Ghost town in Mariposa County, California

Bagby (formerly Ridley's Ferry and Benton Mills) is a ghost town in Mariposa County, California, on the Merced River. The site began as a ferry crossing around 1850, then became a stamp mill and mining depot for John C. Frémont's Mariposa Grant from 1859. It later served as a stop on the Yosemite Valley Railroad (1907–1945), and the townsite was submerged in 1967 when Lake McClure was expanded behind the New Exchequer Dam.

== History ==

=== Ridley's Ferry ===

Thomas E. Ridley operated a ferry across the Merced River at this site beginning around 1850. The crossing served miners moving between the San Joaquin Valley and the gold-bearing foothills of the Sierra Nevada; the settlement was known as Ridley's Ferry through the early 1850s.

=== Benton Mills ===

In 1859, John C. Frémont built a dam across the river and a water-powered stamp mill he named Benton Mills after his father-in-law, Senator Thomas Hart Benton. Ore from the Pine Tree and Josephine mines, located 1,700 feet above the river, reached the mill by a 4.5-mile private gravity railroad: loaded cars descended in pairs controlled by a brakeman; mules hauled the empty cars back up the grade. A flood in January 1862 carried away Benton Mills.

=== Post office ===

In 1897, an application for a post office under the name Benton Mills was rejected because Mono County held prior claim to the name. Applicant N. C. Ray chose "Bagby" after Benjamin Abner Bagby, a local businessman who operated a hotel, store, and saloon on the north bank of the river.

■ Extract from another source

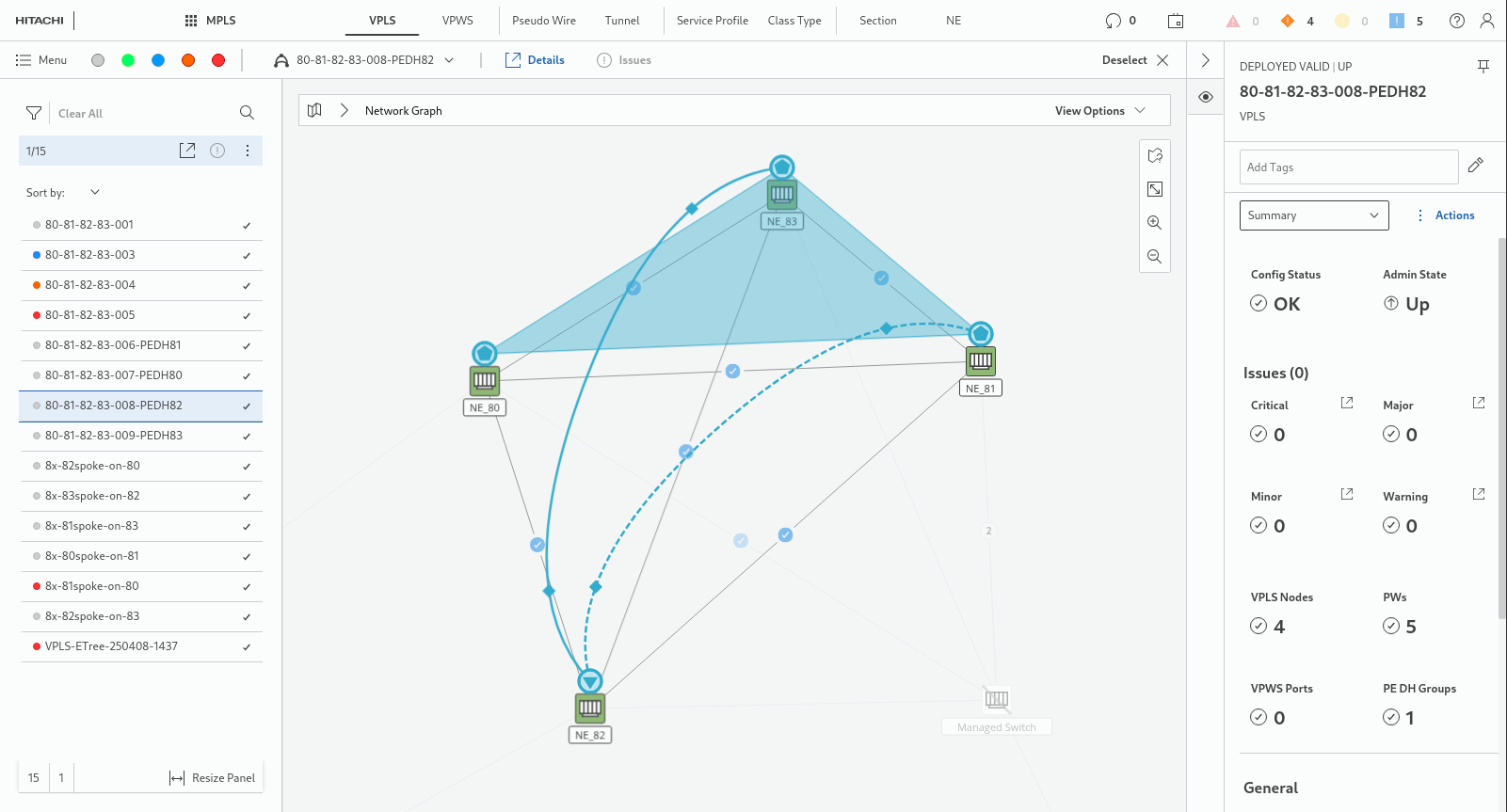The width and height of the screenshot is (1507, 812).
Task: Click the zoom out magnifier on graph
Action: click(x=1154, y=257)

=== Yosemite Valley Railroad ===

The Yosemite Valley Railroad, incorporated in December 1902, built its line from Merced and completed the full route to El Portal on May 15, 1907. Bagby station stood 47.2 miles from Merced and 30 miles from El Portal, and served both passengers and freight; the railroad replaced horse-drawn freight wagons that had required 10 to 14 days to reach the foothills. The station complex comprised a two-story wood-frame stationhouse with a waiting room, ticket office, and freight room, along with water tanks and a hand-pushed gallows-frame turntable used to reverse steam locomotives.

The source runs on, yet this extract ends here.